Chegamos ao limite de uma fé que se resigna ao dízimo, não aos valores, aos princípios, as atitudes humanitárias e fraternas. Por isso, as pessoas se enxergam caridosas, a partir de práticas que não passam de placebos, as quais jamais irão, de fato, proporcionar aos seus pares condições de dignidade e autonomia. Se julgam no direito de excluir a crença do outro, porque não é a sua, como se houvesse um padrão ideológico a ser seguido. Inclusive, fazem guerra por esse motivo. Talvez devêssemos pensar a respeito de que “Só quem reza, em total entrega da alma, sabe desse acender e tombar da palavra nos abismos” (Mia Couto – A confissão da leoa, 2012).

Afinal, “você é quem decide o que vai ser eterno em você, no seu coração.
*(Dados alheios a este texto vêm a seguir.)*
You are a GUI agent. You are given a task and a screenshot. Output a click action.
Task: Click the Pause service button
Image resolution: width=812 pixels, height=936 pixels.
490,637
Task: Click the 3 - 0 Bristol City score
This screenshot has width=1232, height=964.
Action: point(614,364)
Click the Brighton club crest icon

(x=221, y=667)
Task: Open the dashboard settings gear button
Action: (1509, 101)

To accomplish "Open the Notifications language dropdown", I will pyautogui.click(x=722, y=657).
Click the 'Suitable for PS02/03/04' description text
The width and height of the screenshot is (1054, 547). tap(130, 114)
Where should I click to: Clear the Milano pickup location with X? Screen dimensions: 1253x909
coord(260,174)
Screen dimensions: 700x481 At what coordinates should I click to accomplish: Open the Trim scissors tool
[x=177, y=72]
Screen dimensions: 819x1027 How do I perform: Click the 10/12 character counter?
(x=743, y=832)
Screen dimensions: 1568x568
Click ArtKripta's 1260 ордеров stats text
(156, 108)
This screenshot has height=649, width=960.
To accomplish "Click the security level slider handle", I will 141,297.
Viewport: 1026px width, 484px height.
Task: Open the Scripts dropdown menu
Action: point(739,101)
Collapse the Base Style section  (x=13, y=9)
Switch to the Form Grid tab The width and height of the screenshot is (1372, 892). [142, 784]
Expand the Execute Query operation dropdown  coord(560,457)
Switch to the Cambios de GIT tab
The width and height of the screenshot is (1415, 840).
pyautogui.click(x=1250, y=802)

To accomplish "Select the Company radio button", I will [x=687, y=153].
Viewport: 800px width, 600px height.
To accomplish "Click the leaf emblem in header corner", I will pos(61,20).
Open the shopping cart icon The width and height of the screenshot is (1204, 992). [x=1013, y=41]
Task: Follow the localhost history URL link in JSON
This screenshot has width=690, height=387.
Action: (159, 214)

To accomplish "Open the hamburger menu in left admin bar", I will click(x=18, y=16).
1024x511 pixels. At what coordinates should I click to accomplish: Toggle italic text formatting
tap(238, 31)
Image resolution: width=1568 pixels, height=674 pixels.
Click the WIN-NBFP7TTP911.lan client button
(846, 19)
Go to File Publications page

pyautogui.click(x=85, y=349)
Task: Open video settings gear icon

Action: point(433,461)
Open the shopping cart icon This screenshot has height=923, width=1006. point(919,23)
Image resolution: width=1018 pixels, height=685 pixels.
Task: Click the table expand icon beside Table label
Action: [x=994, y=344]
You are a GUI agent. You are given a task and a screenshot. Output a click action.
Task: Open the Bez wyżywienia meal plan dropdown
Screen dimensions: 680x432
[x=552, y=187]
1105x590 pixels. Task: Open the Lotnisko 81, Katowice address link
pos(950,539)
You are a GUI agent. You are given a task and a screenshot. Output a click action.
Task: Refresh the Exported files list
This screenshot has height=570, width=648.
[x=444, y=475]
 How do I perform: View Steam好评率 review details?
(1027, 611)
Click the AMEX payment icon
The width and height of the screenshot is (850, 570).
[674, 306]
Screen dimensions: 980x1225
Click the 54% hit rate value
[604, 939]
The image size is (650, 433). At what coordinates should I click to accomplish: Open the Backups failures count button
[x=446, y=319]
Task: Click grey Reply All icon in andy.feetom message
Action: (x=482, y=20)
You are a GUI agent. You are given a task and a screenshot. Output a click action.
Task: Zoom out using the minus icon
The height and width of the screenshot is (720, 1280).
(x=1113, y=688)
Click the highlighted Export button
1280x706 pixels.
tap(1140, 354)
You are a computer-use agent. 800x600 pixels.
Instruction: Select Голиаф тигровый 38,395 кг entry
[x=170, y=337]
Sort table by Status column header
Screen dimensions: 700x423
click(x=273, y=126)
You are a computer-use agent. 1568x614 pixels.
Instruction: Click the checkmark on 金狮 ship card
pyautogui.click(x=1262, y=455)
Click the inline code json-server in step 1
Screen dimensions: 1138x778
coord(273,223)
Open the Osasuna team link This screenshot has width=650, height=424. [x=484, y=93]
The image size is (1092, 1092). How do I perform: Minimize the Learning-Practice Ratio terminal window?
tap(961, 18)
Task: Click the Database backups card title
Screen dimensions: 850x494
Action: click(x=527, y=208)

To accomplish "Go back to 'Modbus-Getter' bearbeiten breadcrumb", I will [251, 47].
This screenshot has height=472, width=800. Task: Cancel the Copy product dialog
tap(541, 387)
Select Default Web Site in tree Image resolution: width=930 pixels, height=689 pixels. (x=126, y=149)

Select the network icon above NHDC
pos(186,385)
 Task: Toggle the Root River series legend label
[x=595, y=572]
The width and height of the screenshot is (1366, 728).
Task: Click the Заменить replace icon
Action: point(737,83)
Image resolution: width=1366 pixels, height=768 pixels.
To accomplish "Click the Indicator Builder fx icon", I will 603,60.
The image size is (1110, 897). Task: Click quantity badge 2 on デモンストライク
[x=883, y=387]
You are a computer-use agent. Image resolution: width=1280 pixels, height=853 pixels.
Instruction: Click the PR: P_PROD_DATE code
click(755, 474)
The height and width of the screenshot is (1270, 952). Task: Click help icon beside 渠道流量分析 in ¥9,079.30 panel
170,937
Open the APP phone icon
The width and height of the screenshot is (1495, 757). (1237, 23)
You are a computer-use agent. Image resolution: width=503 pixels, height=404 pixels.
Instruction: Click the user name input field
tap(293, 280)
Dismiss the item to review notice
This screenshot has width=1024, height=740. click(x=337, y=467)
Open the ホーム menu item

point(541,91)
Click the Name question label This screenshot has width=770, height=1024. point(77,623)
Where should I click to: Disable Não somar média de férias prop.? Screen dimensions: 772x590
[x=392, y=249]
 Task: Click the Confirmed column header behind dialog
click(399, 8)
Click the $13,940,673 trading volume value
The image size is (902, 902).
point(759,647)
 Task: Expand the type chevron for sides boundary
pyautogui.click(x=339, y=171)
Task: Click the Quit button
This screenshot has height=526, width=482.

Deus nos dá o dom de eternizar em nós o que vale a pena, e esquecer definitivamente aquilo que não vale...” (Pe. Fábio de Melo). Daí a importância simbólica e atemporal de Francisco de Assis. Porque ele discutiu o sagrado na perspectiva do humano, sem rótulos ou estereótipos, sem julgamentos, sem senões. Apenas, como alguém que é sim, capaz de pacificar, de amar, de perdoar, de unir, de crer, de corrigir, de acalmar, de alegrar, de iluminar, sem pedir nada em troca. Razão pela qual o seu legado permanece na busca em renovar em cada um, o resgate a esse ser humano que se perdeu dentro de si mesmo, chegando ao ponto de ser capaz de alimentar-se da miséria, da pobreza, da fome de seus próprios semelhantes.